About

I am currently a 6th year PhD student in Developmental Psychology at the University of Connecticut. I am a member of the Child Language Lab under the advisement of Letitia Naigles. I am also an associate of IGERT: Language Plasticity – Genes, Brain, Cognition & Computation and an affiliate of CT Institute for the Brain and Cognitive Sciences.

Broadly, my primary research interests are in language development in both typical and atypical populations (i.e., children with autism spectrum disorder; ASD), particularly in the areas of morphosyntax and pragmatics. My interest in morphosyntax focuses on not only how children come to acquire tense/aspect morphology but also on how they learn to make the form-to-function mappings. Within the area of pragmatics, I am interested in better characterizing the nature of pragmatic difficulties in children with ASD to not only inform more targeted interventions but also inform theories regarding how pragmatics, more generally, may be organized.
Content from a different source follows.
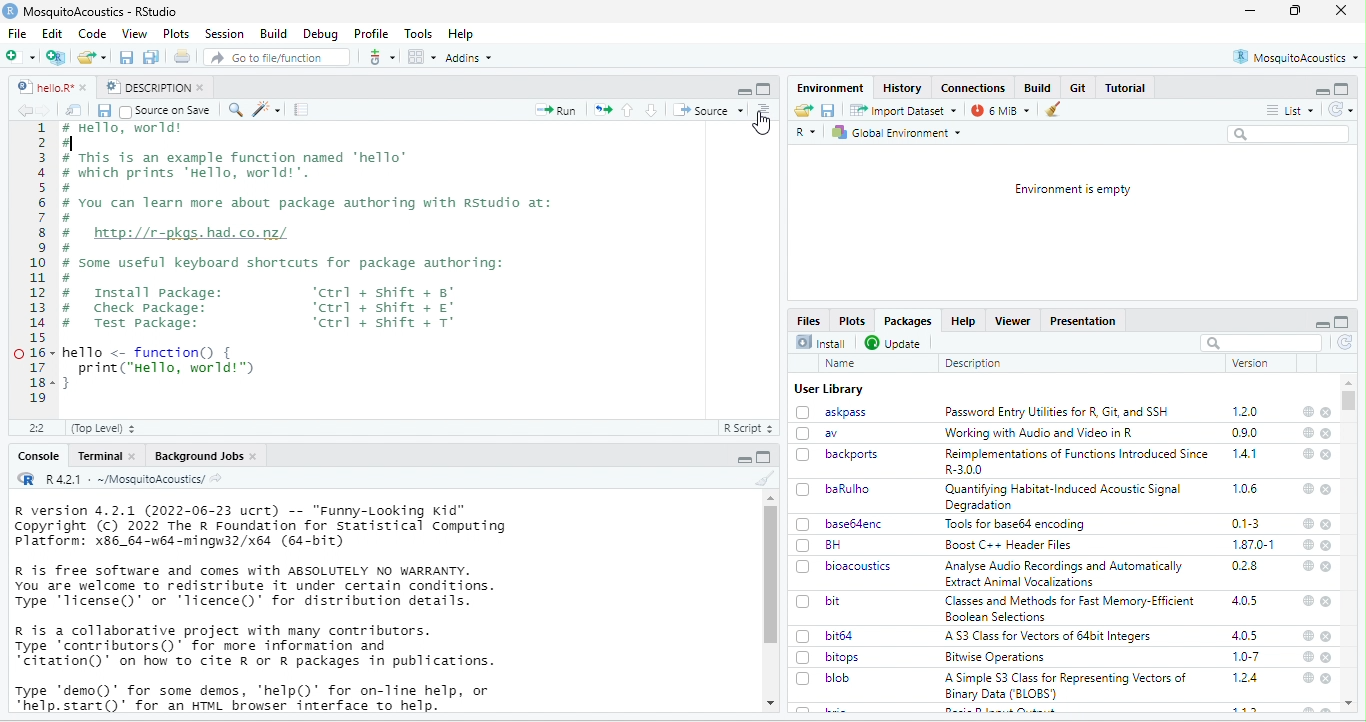 This screenshot has width=1366, height=722. I want to click on Debug, so click(321, 35).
Through my research, I have worked with a wide variety of data using the following methods: corpus analysis, coding of naturalistic observations, standardized testing, and eye-tracking.

My masters focused on characterizing the tense/aspect development of a child with a history of ASD using a dense corpus captured via the Speechome Recorder. We examined daily caregiver-child interactions to investigate whether atypical development of tense/aspect could be better revealed with multiple measures of acquisition (i.e., frequency, consistency, and productivity) in more densely collected speech samples.

My dissertation focuses on better characterizing the relative strengths and weaknesses in pragmatic abilities in children with ASD — in particular their implicature reasoning. Moreover, I will be investigating to what extent different types of implicatures depend on the same skills and knowledge to equal extents.